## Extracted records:

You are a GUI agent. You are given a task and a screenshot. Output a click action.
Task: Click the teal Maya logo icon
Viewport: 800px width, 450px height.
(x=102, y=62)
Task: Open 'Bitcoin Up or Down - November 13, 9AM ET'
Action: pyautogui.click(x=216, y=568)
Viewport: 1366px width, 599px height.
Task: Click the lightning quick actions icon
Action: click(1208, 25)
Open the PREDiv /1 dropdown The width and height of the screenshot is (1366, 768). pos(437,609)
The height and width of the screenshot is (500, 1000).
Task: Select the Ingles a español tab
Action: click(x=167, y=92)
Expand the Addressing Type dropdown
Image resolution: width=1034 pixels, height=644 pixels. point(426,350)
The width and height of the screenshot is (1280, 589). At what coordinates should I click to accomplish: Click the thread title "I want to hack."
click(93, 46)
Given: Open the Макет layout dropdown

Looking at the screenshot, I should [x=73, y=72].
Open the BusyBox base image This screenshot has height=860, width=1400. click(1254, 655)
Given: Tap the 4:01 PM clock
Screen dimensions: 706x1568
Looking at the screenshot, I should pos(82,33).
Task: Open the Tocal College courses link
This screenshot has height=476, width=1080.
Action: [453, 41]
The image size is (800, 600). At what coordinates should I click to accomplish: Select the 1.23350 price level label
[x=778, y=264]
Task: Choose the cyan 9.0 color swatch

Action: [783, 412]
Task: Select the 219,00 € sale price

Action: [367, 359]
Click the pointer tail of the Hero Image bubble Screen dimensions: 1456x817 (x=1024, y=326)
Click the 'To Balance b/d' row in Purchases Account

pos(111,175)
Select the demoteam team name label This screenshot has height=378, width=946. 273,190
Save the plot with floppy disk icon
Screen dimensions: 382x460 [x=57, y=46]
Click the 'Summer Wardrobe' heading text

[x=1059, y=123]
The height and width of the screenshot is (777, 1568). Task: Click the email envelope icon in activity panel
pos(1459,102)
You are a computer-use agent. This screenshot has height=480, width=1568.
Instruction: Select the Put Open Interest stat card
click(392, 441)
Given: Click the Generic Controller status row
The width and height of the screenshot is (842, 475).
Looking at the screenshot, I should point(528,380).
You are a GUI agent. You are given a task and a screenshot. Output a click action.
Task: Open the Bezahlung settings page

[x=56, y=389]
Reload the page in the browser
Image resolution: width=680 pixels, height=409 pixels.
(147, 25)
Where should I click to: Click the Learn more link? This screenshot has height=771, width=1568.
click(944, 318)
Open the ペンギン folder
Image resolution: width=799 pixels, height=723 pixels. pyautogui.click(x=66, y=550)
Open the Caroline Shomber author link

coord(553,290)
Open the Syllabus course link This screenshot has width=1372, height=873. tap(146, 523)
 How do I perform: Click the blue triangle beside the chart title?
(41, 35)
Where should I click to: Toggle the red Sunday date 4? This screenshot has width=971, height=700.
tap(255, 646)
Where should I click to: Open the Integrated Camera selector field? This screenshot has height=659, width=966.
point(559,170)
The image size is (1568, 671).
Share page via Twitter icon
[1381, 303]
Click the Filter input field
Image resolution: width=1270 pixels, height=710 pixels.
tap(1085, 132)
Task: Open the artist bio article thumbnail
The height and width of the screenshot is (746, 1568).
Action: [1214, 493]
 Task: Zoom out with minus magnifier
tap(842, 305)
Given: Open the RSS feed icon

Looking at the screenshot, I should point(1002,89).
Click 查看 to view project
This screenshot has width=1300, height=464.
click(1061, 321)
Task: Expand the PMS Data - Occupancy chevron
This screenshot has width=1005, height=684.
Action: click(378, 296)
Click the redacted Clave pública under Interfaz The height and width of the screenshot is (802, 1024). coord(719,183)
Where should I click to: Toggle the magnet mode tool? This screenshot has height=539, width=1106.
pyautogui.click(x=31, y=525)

## The problem:
Your answer must be an exact transcription of the lines from the one containing "Where should I click to: Toggle the magnet" through the last line of the records above, and nothing else.

## Result of this exercise:
Where should I click to: Toggle the magnet mode tool? This screenshot has height=539, width=1106.
pyautogui.click(x=31, y=525)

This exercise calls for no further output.